The laptop had a lot of other bells and whistles too including a powerful (at the time) nVidia GeForce GTX 280M Graphics Card with 1GB dedicated RAM. The cost of the laptop was $2261. I enjoyed playing Starcraft II like crazy on it. After this point I moved to India in Jan 2011. And you know my story of turning into a minimalist which means I hit the brakes real hard on all kinds of unnecessary purchases.
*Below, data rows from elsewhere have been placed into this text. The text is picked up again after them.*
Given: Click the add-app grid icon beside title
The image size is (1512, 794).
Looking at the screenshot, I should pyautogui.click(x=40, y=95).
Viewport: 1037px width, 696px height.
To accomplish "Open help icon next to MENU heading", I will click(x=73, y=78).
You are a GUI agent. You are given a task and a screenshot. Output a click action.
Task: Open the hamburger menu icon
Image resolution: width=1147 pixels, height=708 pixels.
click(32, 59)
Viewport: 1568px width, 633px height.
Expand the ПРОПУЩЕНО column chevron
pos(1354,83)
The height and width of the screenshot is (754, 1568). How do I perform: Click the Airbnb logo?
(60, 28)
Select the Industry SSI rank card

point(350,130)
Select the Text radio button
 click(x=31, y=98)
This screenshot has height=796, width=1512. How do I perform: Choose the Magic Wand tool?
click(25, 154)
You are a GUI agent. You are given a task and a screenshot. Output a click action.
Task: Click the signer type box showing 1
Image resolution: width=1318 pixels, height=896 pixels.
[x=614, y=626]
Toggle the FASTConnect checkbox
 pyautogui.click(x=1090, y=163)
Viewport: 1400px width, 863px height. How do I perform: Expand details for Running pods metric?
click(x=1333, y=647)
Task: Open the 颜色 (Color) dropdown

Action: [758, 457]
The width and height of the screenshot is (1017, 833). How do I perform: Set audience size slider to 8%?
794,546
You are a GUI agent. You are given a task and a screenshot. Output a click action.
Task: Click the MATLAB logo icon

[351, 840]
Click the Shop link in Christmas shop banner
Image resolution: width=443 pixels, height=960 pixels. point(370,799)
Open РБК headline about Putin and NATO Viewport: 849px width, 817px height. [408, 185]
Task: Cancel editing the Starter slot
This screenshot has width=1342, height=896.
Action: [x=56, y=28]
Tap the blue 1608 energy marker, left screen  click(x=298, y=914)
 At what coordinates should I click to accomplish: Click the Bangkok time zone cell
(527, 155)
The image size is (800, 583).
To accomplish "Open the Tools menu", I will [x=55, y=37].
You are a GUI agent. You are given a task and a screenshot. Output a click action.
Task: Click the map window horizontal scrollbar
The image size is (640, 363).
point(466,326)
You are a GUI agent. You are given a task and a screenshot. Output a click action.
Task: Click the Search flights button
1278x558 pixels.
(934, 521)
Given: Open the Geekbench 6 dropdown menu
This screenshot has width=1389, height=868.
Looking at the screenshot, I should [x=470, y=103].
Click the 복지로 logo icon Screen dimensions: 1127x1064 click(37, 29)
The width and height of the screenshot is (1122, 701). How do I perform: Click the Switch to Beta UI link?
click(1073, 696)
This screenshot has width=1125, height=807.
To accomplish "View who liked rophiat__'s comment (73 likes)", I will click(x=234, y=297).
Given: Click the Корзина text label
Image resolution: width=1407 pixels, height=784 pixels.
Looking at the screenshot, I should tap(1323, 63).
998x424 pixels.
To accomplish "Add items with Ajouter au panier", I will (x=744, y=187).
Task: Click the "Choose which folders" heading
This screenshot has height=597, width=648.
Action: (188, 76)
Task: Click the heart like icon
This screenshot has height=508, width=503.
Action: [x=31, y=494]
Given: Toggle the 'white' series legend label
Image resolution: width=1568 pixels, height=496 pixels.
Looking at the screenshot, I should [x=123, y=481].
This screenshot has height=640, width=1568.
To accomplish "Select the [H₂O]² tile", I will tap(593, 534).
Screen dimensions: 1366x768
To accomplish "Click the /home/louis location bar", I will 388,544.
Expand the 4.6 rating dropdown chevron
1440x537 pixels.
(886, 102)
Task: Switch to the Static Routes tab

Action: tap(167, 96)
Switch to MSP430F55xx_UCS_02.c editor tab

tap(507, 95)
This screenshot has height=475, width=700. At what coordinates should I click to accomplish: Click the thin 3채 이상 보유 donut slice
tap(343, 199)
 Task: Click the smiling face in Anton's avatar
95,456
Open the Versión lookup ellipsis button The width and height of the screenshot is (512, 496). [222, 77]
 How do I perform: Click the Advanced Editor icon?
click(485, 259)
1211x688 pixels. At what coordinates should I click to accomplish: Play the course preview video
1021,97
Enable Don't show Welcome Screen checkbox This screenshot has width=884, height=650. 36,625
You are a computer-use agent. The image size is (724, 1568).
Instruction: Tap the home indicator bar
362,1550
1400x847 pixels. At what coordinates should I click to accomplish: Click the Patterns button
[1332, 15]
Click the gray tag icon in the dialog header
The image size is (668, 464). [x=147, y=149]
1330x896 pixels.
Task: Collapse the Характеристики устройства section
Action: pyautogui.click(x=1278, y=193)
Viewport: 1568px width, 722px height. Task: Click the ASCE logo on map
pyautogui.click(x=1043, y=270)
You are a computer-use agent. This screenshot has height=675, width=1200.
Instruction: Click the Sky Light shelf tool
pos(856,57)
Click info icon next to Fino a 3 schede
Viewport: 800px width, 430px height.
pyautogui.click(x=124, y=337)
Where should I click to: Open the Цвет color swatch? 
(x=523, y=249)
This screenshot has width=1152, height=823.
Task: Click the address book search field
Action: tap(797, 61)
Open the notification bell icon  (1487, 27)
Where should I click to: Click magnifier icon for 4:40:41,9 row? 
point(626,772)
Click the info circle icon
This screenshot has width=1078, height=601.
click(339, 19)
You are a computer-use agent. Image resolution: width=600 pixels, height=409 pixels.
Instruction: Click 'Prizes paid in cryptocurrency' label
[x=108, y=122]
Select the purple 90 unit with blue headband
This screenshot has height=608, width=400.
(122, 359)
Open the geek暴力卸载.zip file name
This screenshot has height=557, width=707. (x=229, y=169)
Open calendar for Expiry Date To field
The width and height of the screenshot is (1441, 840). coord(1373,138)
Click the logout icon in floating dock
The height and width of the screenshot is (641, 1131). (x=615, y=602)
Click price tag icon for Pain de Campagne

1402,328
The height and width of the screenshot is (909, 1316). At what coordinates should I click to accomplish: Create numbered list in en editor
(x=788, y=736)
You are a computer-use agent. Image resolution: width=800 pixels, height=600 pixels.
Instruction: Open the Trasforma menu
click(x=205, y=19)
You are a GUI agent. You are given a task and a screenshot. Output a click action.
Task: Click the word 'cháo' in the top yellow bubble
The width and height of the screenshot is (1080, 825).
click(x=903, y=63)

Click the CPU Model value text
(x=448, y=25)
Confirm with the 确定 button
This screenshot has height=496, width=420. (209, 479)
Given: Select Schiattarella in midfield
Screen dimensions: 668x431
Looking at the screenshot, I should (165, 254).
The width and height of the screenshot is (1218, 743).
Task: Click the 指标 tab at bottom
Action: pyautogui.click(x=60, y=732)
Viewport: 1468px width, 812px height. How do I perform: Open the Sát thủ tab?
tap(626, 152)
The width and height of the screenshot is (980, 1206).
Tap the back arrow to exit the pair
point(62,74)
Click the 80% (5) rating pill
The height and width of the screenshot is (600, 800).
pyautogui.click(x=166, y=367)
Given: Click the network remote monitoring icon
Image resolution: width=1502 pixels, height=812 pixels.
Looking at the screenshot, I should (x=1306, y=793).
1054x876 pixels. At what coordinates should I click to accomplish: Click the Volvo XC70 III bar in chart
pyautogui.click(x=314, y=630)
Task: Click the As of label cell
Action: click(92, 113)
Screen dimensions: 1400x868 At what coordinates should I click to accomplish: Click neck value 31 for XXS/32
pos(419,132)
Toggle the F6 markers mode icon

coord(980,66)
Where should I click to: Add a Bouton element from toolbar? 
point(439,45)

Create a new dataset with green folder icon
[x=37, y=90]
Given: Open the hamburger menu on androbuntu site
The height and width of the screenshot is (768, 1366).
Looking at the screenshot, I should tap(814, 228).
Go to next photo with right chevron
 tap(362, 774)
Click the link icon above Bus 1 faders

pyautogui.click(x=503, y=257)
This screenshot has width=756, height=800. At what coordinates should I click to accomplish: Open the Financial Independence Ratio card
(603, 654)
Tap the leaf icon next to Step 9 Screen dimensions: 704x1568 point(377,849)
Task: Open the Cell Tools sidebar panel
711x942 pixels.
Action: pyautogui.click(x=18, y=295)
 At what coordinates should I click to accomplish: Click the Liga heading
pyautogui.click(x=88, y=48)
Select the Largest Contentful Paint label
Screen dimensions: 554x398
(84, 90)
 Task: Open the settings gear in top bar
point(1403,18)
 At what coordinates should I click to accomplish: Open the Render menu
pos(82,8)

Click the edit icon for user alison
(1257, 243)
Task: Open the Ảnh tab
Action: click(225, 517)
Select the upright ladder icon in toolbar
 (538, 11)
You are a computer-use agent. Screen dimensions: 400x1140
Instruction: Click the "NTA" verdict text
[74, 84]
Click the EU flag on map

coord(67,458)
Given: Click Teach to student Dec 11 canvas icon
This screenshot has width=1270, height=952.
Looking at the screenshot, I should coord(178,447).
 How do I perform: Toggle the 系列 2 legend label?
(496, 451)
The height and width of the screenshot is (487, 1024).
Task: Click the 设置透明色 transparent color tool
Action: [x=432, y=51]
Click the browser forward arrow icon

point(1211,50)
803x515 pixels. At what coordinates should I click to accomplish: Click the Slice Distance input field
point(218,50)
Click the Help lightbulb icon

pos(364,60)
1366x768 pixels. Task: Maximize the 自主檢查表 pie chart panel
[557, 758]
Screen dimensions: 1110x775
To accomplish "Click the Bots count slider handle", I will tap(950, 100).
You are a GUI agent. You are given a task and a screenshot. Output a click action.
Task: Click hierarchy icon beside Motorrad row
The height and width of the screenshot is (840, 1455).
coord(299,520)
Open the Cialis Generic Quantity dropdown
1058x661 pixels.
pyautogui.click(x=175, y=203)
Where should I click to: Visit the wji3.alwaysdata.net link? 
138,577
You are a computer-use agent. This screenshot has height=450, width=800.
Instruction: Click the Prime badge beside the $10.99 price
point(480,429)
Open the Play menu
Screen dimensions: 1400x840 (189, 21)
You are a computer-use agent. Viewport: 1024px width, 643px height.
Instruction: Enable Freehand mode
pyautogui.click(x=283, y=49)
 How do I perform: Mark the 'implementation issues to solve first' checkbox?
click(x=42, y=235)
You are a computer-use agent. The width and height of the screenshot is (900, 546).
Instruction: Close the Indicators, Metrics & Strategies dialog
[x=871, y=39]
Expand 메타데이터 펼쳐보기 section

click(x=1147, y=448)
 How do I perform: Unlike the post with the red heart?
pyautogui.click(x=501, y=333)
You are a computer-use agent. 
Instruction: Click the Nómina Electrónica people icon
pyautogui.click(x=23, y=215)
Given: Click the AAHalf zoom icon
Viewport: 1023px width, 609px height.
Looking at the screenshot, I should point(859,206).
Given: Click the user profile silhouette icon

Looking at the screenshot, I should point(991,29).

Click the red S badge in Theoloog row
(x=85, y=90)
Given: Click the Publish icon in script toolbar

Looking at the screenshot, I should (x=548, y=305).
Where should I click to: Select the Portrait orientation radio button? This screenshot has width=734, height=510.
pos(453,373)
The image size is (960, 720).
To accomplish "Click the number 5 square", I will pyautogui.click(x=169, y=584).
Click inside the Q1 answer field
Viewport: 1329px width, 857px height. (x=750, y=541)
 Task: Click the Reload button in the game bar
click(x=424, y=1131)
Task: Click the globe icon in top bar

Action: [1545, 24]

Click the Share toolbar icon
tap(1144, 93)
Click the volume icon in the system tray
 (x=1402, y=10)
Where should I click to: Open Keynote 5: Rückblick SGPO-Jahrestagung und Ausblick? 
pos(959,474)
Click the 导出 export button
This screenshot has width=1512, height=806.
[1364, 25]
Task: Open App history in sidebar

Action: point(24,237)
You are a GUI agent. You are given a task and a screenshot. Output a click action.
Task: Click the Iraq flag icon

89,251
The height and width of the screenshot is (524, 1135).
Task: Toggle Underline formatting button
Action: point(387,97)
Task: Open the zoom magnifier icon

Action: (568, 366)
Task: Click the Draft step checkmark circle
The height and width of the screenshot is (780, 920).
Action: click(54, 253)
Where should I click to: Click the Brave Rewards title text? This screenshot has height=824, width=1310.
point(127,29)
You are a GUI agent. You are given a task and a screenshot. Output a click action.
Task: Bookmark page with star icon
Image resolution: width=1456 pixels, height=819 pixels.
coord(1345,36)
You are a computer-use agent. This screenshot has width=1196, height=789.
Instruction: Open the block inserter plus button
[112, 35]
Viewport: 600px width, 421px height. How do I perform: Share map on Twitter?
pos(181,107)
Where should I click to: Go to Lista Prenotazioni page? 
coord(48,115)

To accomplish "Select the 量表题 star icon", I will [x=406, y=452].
Sager 9280 is a monster machine


Fifth laptop: Nov 2016

While I was planning my early retirement, I vowed to not spend on anything unnecessary until I reached my retirement corpus goal. My 2009 laptop survived all through this time. I eventually asked a friend to buy me a laptop in the US. He kindly arranged its trip to India with someone travelling to India. This time it was a HP Envy 15t with an Intel Core i7-7500U and 8 GB RAM. This was actually a downgrade from a 4 core CPU (my 2009 laptop) to a 2 core one! And it is also the first time since 2005 that I did not buy a gaming laptop. By now I was stuck at Starcraft II and Age of Empires III era games. Both of which performed fine at low settings on the integrated graphics card. The cost of this laptop was $715.


HP Envy 15t


Sixth laptop: Oct 2021

You know all about this laptop, so I will stop bothering you with the details. It cost me Rs. 51,000.



Laptop inflation

Now for the part that you have been so patiently waiting for. I converted all the US dollar amounts to Indian Rupees equivalents by using the USD-INR conversion rate prevailing at the time.


Laptop Date INR USD
Laptop 1 Nov 2003 32,039 700
Laptop 2 Apr 2005 64,554 1484
Laptop 3 Sep 2006 71,145 1530
Laptop 4 Jun 2009 106,041 2261
Laptop 5 Nov 2016 47,691 715
Laptop 6 Oct 2021 50,990 688


My spending on laptops increased from engineering days until I slammed against minimalism and then it leveled off at around Rs. 50K per laptop. Which is still a bit much if you ask me, but will have to do for now. You can take a look at the red trend line below and conclude the inflation.


Laptop inflation


As you can see, the inflation is more like a deflation (negative inflation) as far as laptops are concerned. The reason I mentioned the CPU, GPU and RAM details for each of my laptops above is also to let you know that even as the processing power is improving the price of the laptops (if you exclude the one outlier in 2009) have remained more or less the same.


Conclusion

So it seems like I am trending down or at least keeping the inflation near 0% for my laptop purchases so far. Will have to see how it might change in the future. I am trying to limit the cost to around Rs. 50K for as long as I can. Lets see.